Un schizophrène jugé pour avoir poussé un homme contre un RER
Gare de Lyon, le 2 avril 2010. Six heures du matin : le
soleil, dehors s'est déjà levé, et, tranquillement, comme chaque matin, les Parisiens matinaux s'engagent sur le quai de la ligne A du RER pour rejoindre
leur travail ou leur lit.
Subramaniam Rasalingam attend, avec les autres, la rame qui
approche. Le Sri-Lankais ne s'est aperçu de rien, mais, derrière lui, Ahmed
Konkobo s'apprête à lui donner un coup de pied dans le dos : quelques
secondes plus tard, son corps tombe lourdement sur les rails, le RER le percute
en pleine tête. L'homme de 52 ans, grièvement blessé, décède un quart d'heure
plus tard.
Un mauvais regard
Du haut de ses 28 ans malmenés par la schizophrénie, Ahmed
Konkobo expliquera aux enquêteurs que la victime lui avait lancé un "mauvais
regard ". En admettant, plus tard, que la présence de personnes d'origine
indienne ou pakistanaise l'obsédait. A ce moment là, il a fui. Le recoupement
des témoignages recueillis par la police sur place et des enregistrements des
caméras de surveillance permettent son interpellation : il est arrêté dans
la soirée à proximité de chez lui, à Fontenay-sous-Bois, dans le Val-de-Marne.

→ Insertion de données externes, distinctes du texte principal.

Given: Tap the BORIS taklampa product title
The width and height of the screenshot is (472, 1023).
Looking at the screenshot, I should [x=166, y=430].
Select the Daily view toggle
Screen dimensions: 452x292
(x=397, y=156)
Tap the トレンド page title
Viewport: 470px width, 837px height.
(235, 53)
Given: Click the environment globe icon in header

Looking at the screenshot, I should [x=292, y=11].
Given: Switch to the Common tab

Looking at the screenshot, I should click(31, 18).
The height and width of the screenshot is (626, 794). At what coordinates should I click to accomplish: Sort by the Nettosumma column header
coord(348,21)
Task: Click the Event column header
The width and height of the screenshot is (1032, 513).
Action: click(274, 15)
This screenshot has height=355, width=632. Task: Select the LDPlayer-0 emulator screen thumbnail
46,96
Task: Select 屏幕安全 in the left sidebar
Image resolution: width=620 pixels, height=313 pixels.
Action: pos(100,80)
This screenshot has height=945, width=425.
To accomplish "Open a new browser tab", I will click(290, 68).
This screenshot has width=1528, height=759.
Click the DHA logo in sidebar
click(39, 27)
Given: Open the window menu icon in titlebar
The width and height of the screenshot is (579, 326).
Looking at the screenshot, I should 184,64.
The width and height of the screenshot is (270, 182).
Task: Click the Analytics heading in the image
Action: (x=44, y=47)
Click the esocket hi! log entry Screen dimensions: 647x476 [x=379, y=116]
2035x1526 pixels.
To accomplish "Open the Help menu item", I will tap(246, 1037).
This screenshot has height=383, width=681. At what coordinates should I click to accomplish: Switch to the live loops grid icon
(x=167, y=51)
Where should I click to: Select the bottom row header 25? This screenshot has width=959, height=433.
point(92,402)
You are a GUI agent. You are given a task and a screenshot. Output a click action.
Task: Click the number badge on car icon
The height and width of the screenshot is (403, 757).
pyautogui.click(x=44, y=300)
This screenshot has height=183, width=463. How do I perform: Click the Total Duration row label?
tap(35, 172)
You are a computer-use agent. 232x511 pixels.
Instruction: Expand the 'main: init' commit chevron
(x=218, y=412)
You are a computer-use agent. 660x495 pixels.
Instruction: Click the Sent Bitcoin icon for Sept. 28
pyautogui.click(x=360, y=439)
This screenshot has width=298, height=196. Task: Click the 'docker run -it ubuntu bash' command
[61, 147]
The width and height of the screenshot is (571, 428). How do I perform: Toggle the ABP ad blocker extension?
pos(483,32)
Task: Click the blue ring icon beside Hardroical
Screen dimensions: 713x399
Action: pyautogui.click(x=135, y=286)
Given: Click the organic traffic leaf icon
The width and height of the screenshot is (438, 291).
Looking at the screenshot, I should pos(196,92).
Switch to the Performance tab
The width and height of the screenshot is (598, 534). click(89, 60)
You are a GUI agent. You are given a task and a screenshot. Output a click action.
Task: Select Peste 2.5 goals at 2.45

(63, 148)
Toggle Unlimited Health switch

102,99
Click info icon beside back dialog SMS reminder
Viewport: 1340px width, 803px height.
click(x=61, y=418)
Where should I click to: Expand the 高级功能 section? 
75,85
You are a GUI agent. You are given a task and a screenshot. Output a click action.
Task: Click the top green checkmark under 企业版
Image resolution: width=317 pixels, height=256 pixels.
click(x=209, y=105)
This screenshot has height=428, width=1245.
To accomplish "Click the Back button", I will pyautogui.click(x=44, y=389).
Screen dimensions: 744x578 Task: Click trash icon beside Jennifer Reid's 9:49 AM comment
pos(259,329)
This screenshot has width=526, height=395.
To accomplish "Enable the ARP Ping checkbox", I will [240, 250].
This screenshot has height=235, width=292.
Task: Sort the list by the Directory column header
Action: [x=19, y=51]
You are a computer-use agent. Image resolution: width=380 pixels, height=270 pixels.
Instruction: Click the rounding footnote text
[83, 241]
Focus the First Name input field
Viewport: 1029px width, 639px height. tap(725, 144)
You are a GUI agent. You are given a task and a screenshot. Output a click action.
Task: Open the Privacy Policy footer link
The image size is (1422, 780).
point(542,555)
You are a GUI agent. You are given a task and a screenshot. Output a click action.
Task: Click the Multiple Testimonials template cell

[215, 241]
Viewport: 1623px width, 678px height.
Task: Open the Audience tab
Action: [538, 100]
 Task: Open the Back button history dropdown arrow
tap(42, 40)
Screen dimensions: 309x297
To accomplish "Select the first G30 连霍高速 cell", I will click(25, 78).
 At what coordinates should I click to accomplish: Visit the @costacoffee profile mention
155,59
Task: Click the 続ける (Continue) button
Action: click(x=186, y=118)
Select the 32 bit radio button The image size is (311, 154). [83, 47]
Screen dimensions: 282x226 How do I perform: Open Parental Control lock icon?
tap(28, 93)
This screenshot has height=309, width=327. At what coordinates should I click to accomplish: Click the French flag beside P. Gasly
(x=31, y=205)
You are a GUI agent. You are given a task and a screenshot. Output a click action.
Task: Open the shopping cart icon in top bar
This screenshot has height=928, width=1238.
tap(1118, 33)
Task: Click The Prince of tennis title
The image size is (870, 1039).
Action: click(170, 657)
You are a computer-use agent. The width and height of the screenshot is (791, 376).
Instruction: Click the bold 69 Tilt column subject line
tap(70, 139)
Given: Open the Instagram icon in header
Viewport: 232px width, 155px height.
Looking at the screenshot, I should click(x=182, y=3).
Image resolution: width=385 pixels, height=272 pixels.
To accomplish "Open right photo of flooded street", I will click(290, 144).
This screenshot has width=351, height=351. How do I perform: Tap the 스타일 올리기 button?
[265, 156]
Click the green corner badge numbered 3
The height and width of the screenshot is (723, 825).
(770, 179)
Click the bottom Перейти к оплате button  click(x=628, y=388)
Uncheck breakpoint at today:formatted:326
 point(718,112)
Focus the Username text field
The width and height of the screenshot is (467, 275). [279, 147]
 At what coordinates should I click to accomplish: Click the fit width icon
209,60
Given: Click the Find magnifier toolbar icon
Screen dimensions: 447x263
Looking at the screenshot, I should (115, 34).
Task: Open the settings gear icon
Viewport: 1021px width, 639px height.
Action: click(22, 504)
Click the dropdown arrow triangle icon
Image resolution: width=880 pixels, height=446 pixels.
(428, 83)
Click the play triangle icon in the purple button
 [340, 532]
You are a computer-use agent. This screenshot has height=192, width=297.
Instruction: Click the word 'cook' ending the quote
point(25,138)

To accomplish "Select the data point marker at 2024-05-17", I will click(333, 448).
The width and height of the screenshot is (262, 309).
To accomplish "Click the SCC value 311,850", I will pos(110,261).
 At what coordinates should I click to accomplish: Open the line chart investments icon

Mardi, à maintenant 31 ans, Ahmed tentera, du mieux qu'il
pourra, de convaincre les magistrats de la cour d'assises de Paris. Son avocat assure qu"il n'avait
absolument pas l'intention de tuer " et demandera donc la requalification
en "coups et blessures volontaires ayant entraîné la mort sans
intention de la donner ". Un chef passible de 20 ans, assorti d'un
suivi socio-judiciaire : Ahmed, en l'état, risque 30 ans de réclusion
criminelle. En somme, une perpétuité que l'on ne nomme pas.
Délires schizophrènes
Aux enquêteurs, la mère avait expliqué que son fils était
suivi depuis 2005 pour des problèmes psychiatriques depuis 2005. Le psychiatre
qui le suit confirme que la schizophrénie de son patient induisait des épisodes
de délire. Mais avant le drame, Ahmed ne prend déjà plus son traitement.
A cet instant, quand il pousse Subramaniam Rasalingam contre
la rame qui s'avance, Ahmed comprend-t-il qu'il va lui donner la mort ?
Ahmed est-il un malade qu'on aurait mal soigné ou, à tout le moins, mal
encadré, ou un assassin ? Pendant l'instruction,
les expertises psychiatrique concluront à une "altération " de
son discernement.
Ahmed sera jugé comme n'importe quel citoyen
Ahmed, qui se savait malade en dehors de ses épisodes délirants mais a sciemment arrêté son traitement, sera donc jugé comme n'importe quel citoyen : en
droit pénal français, seule l'abolition du discernement entraine l'irresponsabilité
pénale, et donc l'impossibilité d'être jugé.
Les juges... jugeront : en février, un SDF qui avait
poussé un voyageur sous une rame de métro en avril 2009 avait été acquitté par
la cour d'assises des Hauts-de-Seine, jugé irresponsable pénalement.